付き合ったからといって、急に別の人間にはなれない。
でも昨日までと同じにも戻れない。
その間のどこかに、新しい“ちょうどいい距離”を作っていくしかないのだ。
「難しいな」
直人がそう言うと、澪は小さく笑う。
「でも、少し楽しいです」
「そうなのか」
「はい。
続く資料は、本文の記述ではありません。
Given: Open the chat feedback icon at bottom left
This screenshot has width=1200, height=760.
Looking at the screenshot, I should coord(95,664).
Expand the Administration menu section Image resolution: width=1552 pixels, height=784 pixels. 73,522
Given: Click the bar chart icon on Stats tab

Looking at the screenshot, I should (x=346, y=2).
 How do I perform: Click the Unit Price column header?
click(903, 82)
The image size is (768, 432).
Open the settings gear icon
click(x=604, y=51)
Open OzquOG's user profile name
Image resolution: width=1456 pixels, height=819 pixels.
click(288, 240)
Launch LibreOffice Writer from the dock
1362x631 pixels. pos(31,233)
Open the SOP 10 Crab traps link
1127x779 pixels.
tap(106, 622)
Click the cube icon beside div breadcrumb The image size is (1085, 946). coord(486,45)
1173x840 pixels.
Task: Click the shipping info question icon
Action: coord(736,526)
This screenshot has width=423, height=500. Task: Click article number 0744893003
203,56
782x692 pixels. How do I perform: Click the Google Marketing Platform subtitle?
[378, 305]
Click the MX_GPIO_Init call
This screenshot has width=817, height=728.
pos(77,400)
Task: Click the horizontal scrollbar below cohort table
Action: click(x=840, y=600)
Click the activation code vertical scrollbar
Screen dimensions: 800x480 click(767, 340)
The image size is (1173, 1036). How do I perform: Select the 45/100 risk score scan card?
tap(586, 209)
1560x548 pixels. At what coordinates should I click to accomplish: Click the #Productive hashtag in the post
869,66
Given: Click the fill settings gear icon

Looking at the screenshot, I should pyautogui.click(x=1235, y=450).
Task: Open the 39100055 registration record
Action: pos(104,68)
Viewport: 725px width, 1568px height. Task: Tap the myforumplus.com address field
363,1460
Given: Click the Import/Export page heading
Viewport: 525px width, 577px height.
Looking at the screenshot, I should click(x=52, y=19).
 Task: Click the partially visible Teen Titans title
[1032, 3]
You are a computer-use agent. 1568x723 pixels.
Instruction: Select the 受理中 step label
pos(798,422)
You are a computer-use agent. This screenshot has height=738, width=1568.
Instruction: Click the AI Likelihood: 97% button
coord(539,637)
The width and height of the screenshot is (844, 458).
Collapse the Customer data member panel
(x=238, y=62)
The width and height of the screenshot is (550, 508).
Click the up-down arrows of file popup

ちゃんと二人で探していく感じがするので」
その表現は、直人の胸に静かに落ちた。
ちゃんと二人で探していく。
付き合うというのは、たぶんそういうことなのだろう。
どちらかが一方的に押し込むのでも、合わせるのでもなく、二人にとっての温度を少しずつ見つけていく。
「……お前」
「はい」
「そういうちゃんとしたこと言うと、逆にびっくりする」
直人が言うと、澪は少しだけむっとした顔になった。
「ちゃんとしてないと思ってたんですか」
「思ってたっていうか、重い方が先に来るから」
「ひどいです」
けれど、その拗ね方もどこか柔らかい。
「でも」
澪は少しだけ考えるように言葉を継ぐ。
「たぶん、選ばれた安心があるからだと思います」
「何が」
「こういうことを、落ち着いて言えるの」
直人は返事に少しだけ詰まった。
選ばれた安心。
それは彼女の不安を全部消す魔法ではない。
けれど、今までのように“失う前提”で全部を考えなくていいだけで、こんなにも変わるのかと思う。
「……じゃあ、選んでよかったな」
ぽつりとそう言うと、澪の指先がぴくりと揺れた。
「それ、ずるいです」
「何が」
「不意打ちでそういうこと言うの」
顔は少し俯いている。
でも耳が少し赤くなっているのが見えた。
直人はそこで初めて、自分の方からもこういう言葉が少しずつ出るようになっていることに気づく。
努力する、と昨日言った。
まだ全然上手くはない。
でも、言いたいと思う時がある。
それはたぶん、もうかなり大きい変化だった。
ベンチから立ち上がり、再び駅へ向かう。
空はもうほとんど夜に近い色になっていた。
改札前で足を止めると、澪が少しだけ名残惜しそうな顔をする。
「明日も」
「ん?」
「帰れますか」
その聞き方は、昨日までの寄り道の誘いとほとんど変わらない。
でも今は、それがちゃんと“明日も一緒にいたい”と同じ意味に聞こえる。
「たぶん」
「たぶん、ですか」
「仕事みたいに確定で言うのも変だろ」
「私は確定で言えますけど」
「お前はそうだろうな」
そう返すと、澪は少しだけ笑って、繋いでいた手をゆっくりと離した。
「じゃあ、明日」
「うん」
「また、ちゃんと実感しましょう」
その一言が、今日はやけに甘く響いた。
手を繋いだあとの沈黙は、昨日までよりずっと甘い。
そしてその甘さに、自分はもう少しずつ慣れ始めているのだと、直人は帰りの電車の中で静かに自覚していた。